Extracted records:
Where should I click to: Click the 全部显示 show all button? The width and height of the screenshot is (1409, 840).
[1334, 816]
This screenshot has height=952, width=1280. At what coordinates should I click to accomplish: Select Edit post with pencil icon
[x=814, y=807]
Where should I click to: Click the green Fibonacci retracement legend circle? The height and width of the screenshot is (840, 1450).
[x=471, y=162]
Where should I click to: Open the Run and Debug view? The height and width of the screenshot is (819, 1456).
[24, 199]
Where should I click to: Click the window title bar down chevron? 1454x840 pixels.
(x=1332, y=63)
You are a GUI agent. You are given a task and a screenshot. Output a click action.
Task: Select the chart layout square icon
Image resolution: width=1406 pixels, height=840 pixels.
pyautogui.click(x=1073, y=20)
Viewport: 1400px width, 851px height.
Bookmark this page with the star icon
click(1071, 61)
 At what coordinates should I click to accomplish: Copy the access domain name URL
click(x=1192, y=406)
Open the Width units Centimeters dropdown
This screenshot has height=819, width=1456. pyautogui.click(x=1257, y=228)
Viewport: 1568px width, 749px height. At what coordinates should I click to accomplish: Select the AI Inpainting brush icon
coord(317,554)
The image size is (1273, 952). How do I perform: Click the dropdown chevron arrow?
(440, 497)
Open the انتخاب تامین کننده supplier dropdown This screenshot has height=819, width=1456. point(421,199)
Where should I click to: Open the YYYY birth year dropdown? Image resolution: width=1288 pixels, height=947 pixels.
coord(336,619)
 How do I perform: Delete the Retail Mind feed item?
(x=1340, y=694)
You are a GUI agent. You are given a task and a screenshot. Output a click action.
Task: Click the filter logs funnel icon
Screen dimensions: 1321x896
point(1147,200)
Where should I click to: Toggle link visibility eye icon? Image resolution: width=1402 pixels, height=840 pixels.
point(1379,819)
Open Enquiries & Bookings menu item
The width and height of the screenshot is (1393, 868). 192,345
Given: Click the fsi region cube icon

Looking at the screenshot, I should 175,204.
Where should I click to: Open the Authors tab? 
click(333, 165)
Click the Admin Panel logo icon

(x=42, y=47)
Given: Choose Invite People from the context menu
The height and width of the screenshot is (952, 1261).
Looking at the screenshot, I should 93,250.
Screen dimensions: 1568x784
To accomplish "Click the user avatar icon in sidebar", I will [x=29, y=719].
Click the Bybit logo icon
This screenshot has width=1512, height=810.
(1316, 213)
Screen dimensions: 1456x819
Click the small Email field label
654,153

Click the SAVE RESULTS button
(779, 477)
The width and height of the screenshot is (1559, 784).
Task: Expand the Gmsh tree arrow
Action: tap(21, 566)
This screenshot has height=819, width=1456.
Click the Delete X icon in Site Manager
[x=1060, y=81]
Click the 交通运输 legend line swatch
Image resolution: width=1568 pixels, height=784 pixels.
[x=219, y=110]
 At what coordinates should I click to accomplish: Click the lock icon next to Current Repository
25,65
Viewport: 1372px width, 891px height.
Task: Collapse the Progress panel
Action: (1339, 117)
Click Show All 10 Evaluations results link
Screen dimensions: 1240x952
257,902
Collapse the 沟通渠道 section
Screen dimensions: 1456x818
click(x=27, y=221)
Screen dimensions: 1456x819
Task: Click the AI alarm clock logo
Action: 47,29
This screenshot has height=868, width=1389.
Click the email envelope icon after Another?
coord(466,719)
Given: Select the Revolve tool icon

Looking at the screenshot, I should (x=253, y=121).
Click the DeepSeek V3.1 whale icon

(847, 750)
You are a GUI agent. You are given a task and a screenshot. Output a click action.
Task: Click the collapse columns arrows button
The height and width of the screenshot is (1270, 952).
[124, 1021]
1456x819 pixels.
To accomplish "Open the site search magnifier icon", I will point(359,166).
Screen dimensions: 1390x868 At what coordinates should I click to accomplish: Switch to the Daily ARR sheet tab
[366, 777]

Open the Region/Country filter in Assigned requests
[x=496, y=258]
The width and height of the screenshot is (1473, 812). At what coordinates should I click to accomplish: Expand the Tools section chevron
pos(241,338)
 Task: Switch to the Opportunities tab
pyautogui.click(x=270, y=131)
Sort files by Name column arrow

● Directions for this task: Each entry shown above should be transcribed exactly as written.

● Answer space:
Where should I click to: Click the 全部显示 show all button? The width and height of the screenshot is (1409, 840).
[1334, 816]
This screenshot has height=952, width=1280. At what coordinates should I click to accomplish: Select Edit post with pencil icon
[x=814, y=807]
Where should I click to: Click the green Fibonacci retracement legend circle? The height and width of the screenshot is (840, 1450).
[x=471, y=162]
Where should I click to: Open the Run and Debug view? The height and width of the screenshot is (819, 1456).
[24, 199]
Where should I click to: Click the window title bar down chevron? 1454x840 pixels.
(x=1332, y=63)
You are a GUI agent. You are given a task and a screenshot. Output a click action.
Task: Select the chart layout square icon
Image resolution: width=1406 pixels, height=840 pixels.
pyautogui.click(x=1073, y=20)
Viewport: 1400px width, 851px height.
Bookmark this page with the star icon
click(1071, 61)
 At what coordinates should I click to accomplish: Copy the access domain name URL
click(x=1192, y=406)
Open the Width units Centimeters dropdown
This screenshot has height=819, width=1456. pyautogui.click(x=1257, y=228)
Viewport: 1568px width, 749px height. At what coordinates should I click to accomplish: Select the AI Inpainting brush icon
coord(317,554)
The image size is (1273, 952). How do I perform: Click the dropdown chevron arrow?
(440, 497)
Open the انتخاب تامین کننده supplier dropdown This screenshot has height=819, width=1456. point(421,199)
Where should I click to: Open the YYYY birth year dropdown? Image resolution: width=1288 pixels, height=947 pixels.
coord(336,619)
 How do I perform: Delete the Retail Mind feed item?
(x=1340, y=694)
You are a GUI agent. You are given a task and a screenshot. Output a click action.
Task: Click the filter logs funnel icon
Screen dimensions: 1321x896
point(1147,200)
Where should I click to: Toggle link visibility eye icon? Image resolution: width=1402 pixels, height=840 pixels.
point(1379,819)
Open Enquiries & Bookings menu item
The width and height of the screenshot is (1393, 868). 192,345
Given: Click the fsi region cube icon

Looking at the screenshot, I should 175,204.
Where should I click to: Open the Authors tab? 
click(333, 165)
Click the Admin Panel logo icon

(x=42, y=47)
Given: Choose Invite People from the context menu
The height and width of the screenshot is (952, 1261).
Looking at the screenshot, I should 93,250.
Screen dimensions: 1568x784
To accomplish "Click the user avatar icon in sidebar", I will [x=29, y=719].
Click the Bybit logo icon
This screenshot has width=1512, height=810.
(1316, 213)
Screen dimensions: 1456x819
Click the small Email field label
654,153

Click the SAVE RESULTS button
(779, 477)
The width and height of the screenshot is (1559, 784).
Task: Expand the Gmsh tree arrow
Action: tap(21, 566)
This screenshot has height=819, width=1456.
Click the Delete X icon in Site Manager
[x=1060, y=81]
Click the 交通运输 legend line swatch
Image resolution: width=1568 pixels, height=784 pixels.
[x=219, y=110]
 At what coordinates should I click to accomplish: Click the lock icon next to Current Repository
25,65
Viewport: 1372px width, 891px height.
Task: Collapse the Progress panel
Action: (1339, 117)
Click Show All 10 Evaluations results link
Screen dimensions: 1240x952
257,902
Collapse the 沟通渠道 section
Screen dimensions: 1456x818
click(x=27, y=221)
Screen dimensions: 1456x819
Task: Click the AI alarm clock logo
Action: 47,29
This screenshot has height=868, width=1389.
Click the email envelope icon after Another?
coord(466,719)
Given: Select the Revolve tool icon

Looking at the screenshot, I should (x=253, y=121).
Click the DeepSeek V3.1 whale icon

(847, 750)
You are a GUI agent. You are given a task and a screenshot. Output a click action.
Task: Click the collapse columns arrows button
The height and width of the screenshot is (1270, 952).
[124, 1021]
1456x819 pixels.
To accomplish "Open the site search magnifier icon", I will point(359,166).
Screen dimensions: 1390x868 At what coordinates should I click to accomplish: Switch to the Daily ARR sheet tab
[366, 777]

Open the Region/Country filter in Assigned requests
[x=496, y=258]
The width and height of the screenshot is (1473, 812). At what coordinates should I click to accomplish: Expand the Tools section chevron
pos(241,338)
 Task: Switch to the Opportunities tab
pyautogui.click(x=270, y=131)
Sort files by Name column arrow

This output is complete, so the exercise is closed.